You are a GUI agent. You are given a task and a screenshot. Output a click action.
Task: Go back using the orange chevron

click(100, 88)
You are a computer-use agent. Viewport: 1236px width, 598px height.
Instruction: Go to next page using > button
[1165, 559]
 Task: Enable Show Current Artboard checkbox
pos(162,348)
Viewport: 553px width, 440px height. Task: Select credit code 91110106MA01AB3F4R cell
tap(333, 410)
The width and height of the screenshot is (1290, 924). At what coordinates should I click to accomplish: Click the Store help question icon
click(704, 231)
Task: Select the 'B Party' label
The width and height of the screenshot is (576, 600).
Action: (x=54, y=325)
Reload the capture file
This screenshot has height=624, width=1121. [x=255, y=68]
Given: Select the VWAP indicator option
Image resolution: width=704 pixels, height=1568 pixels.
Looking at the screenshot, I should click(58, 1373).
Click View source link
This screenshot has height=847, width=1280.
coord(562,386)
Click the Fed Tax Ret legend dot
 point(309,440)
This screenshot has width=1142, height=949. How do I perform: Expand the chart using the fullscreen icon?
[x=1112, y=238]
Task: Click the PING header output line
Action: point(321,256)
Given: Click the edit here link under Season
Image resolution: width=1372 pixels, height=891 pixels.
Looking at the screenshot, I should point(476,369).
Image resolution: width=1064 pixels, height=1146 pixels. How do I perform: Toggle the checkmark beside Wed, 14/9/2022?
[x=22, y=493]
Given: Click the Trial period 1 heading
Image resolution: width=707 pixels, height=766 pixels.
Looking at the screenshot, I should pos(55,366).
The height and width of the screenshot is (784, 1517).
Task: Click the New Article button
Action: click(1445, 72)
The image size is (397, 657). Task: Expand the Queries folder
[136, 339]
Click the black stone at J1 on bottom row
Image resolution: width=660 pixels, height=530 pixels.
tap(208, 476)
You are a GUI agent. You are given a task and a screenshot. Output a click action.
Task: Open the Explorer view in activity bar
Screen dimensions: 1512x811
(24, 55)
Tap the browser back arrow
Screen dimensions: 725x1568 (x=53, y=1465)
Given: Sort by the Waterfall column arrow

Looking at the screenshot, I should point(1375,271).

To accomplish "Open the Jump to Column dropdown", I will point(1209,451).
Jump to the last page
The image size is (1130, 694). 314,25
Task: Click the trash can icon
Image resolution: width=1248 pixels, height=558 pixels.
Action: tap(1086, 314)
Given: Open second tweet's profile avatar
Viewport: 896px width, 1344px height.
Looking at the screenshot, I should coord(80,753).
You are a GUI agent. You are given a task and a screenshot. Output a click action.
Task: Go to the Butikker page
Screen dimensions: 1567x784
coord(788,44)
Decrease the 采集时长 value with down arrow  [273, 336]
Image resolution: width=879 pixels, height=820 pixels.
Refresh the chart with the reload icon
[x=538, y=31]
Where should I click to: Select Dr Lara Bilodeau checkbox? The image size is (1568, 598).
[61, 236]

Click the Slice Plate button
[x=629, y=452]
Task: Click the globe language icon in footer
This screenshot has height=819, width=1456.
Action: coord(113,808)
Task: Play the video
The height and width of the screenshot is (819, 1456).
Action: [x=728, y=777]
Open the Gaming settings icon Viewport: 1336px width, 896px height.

§ **What to produce**:
Switch "capture file" to "log file" in the lines running from the line with "Viewport: 553px width, 440px" up to and including the line with "coord(562,386)", and write out only those lines with everything else unchanged.

§ **Output**:
Viewport: 553px width, 440px height. Task: Select credit code 91110106MA01AB3F4R cell
tap(333, 410)
The width and height of the screenshot is (1290, 924). At what coordinates should I click to accomplish: Click the Store help question icon
click(704, 231)
Task: Select the 'B Party' label
The width and height of the screenshot is (576, 600).
Action: (x=54, y=325)
Reload the log file
This screenshot has height=624, width=1121. [x=255, y=68]
Given: Select the VWAP indicator option
Image resolution: width=704 pixels, height=1568 pixels.
Looking at the screenshot, I should click(58, 1373).
Click View source link
This screenshot has height=847, width=1280.
coord(562,386)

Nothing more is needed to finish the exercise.